0

I'm currently attempting to build module for the Knime analytics platform. This is going to be a module that generates and passes on a PMML model as its output.

So far I've only been able to accomplish this by manually creating a PMMLDocument and then creating a new PMMLPortObject((PMMLPortObjectSpec)out_spec, pmmlDoc) to return.

My question is whether creating the pmml doc itself manually is the right approach here, or is there any other more streamlined method to do this, maybe via templating or something similar ?

Currently, generating a pmml model manually like so:

    PMMLDocument resDoc = PMMLDocument.Factory.newInstance();
    PMML pmml = PMML.Factory.newInstance();
    pmml.setVersion("4.2");

    Header header = pmml.addNewHeader();
    header.setCopyright("some custom made copyright");
    Application application = header.addNewApplication();
    application.setName("KNIME");
    application.setVersion("2.10.3");
    ...

Can get quite tedious and it makes me wonder where this is actually a best practice or not

andrei
  • 339
  • 3
  • 12
  • Have you tried using the result (`org.dmg.pmml.PMMLDocument.PMML`) of `pmml.addNewPMML()` method?
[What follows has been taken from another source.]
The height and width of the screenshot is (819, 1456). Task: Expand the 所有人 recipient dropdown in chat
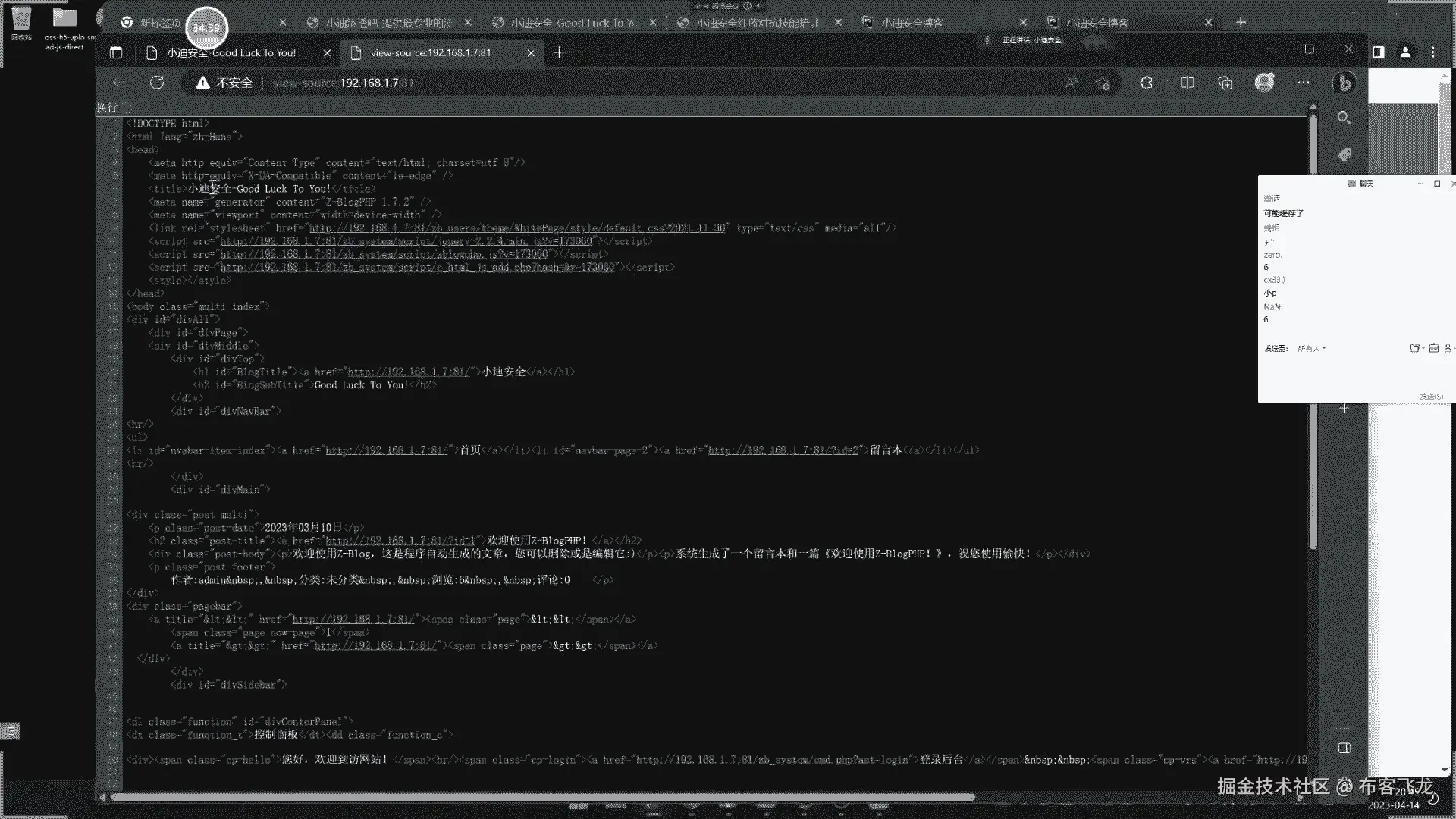pos(1312,349)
The 4.2 version of PMML schema has been used to generate the classes representing the models. – Gábor Bakos Oct 27 '14 at 14:37
  • Hmm, isn't that just a shorthand for `PMML pmml = PMML.Factory.newInstance(); resDoc.addPMML(pmml);` ? In that i would still need to manually create the pmml structure myself. – andrei Oct 27 '14 at 14:56
  • What kind of model would you like to add? `PMML` has methods to add (remove, insert, ...) the different (PMML 4.2) models. After that, yes, you have to manually set the parameters, submodels of your model. – Gábor Bakos Oct 27 '14 at 15:01
  • Currently it's just a simple linear regression model, and yeah, that's what i was currently using, adds and sets to create the full structure. The full code and its result are here http://pastebin.com/ggzeUJzR . And i'm wondering whether this is the way it is generally done. – andrei Oct 27 '14 at 15:12
  • 1
    I think this is the way to go. (Probably in a more structured way. I guess this should be split to multiple methods.) – Gábor Bakos Oct 27 '14 at 15:24

1 Answers1

2

Yes, that is pretty much it. The PMML Standard is an XML specification, so what you're doing is filling out all of the fields for the spec. Usually you would write a procedure that would be called for each similar repetitive subpart of your model, e.g., a node in a Decision Tree.

And, yes it is quite repetitive until you get the structure down.